Set down, exactly and only, everything from the line containing "242x152 pixels. Task: Uncheck" down to the line containing "Click info icon" in the data below; the pictures are not part of the copy.

| LISTED RECORDS |
************
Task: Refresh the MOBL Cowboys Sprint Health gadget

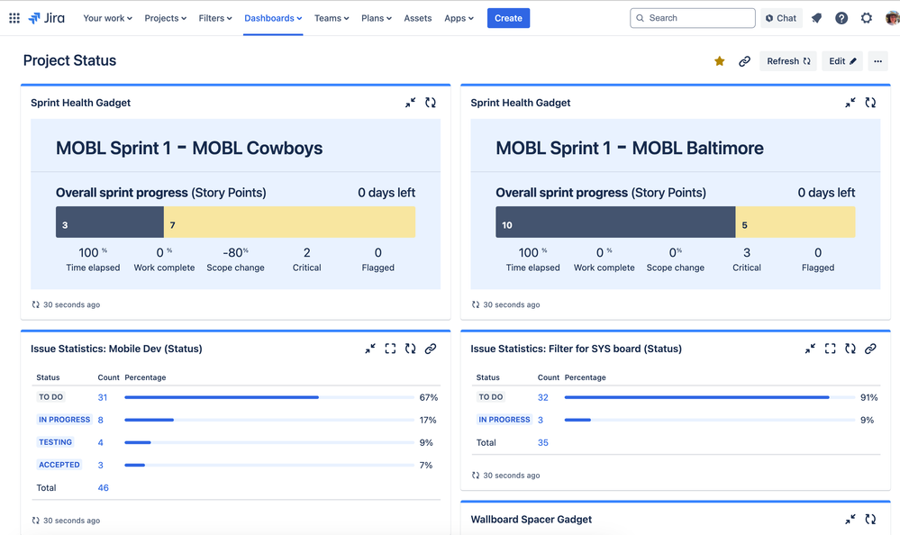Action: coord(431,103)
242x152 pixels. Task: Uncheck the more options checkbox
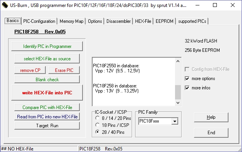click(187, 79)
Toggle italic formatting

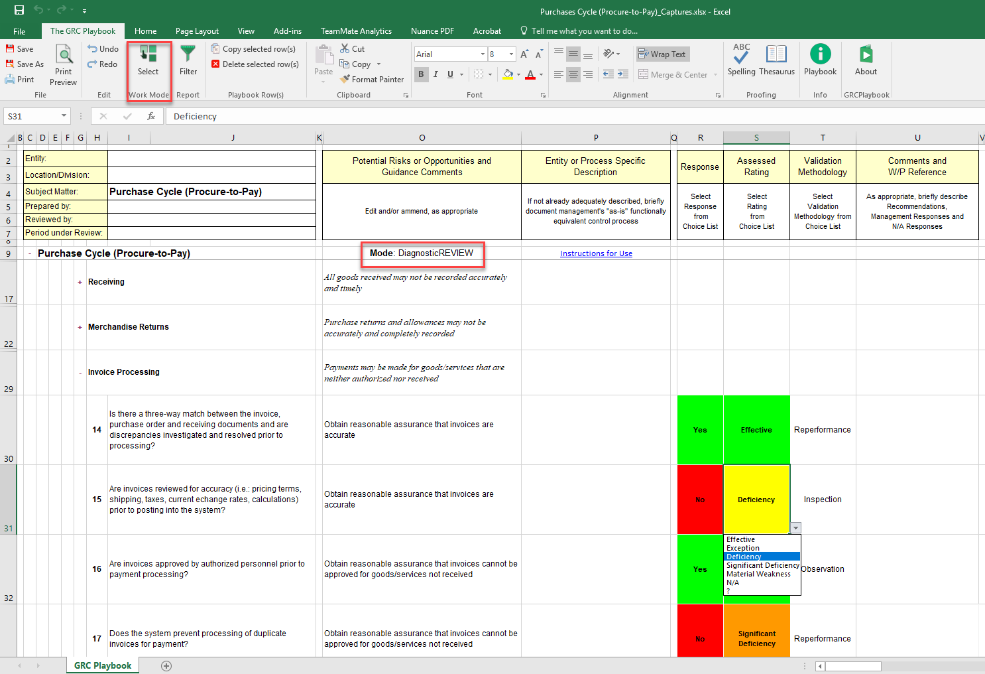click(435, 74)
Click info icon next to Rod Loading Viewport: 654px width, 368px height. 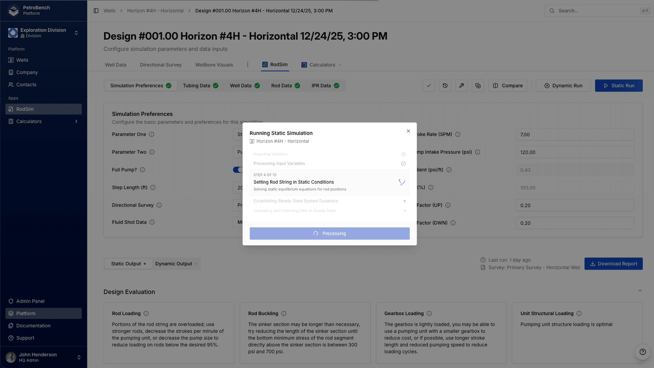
************
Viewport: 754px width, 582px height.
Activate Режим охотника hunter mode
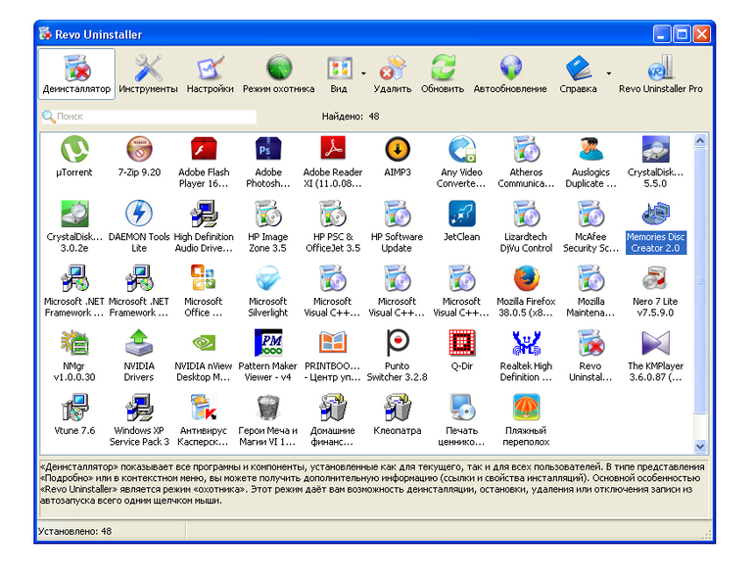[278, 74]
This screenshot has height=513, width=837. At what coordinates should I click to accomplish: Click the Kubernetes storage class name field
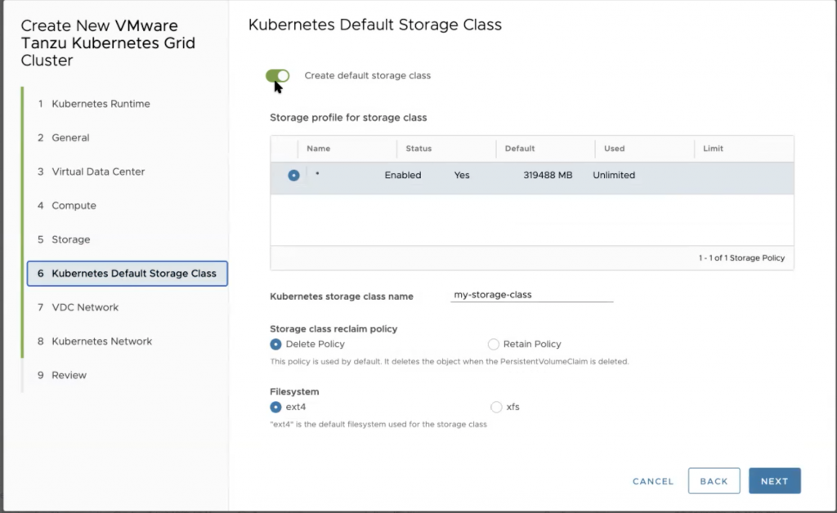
************
| PROBLEM SOLUTION |
242x152 pixels. Task: Uncheck the more options checkbox
click(187, 79)
Toggle italic formatting

click(435, 74)
Click info icon next to Rod Loading Viewport: 654px width, 368px height. 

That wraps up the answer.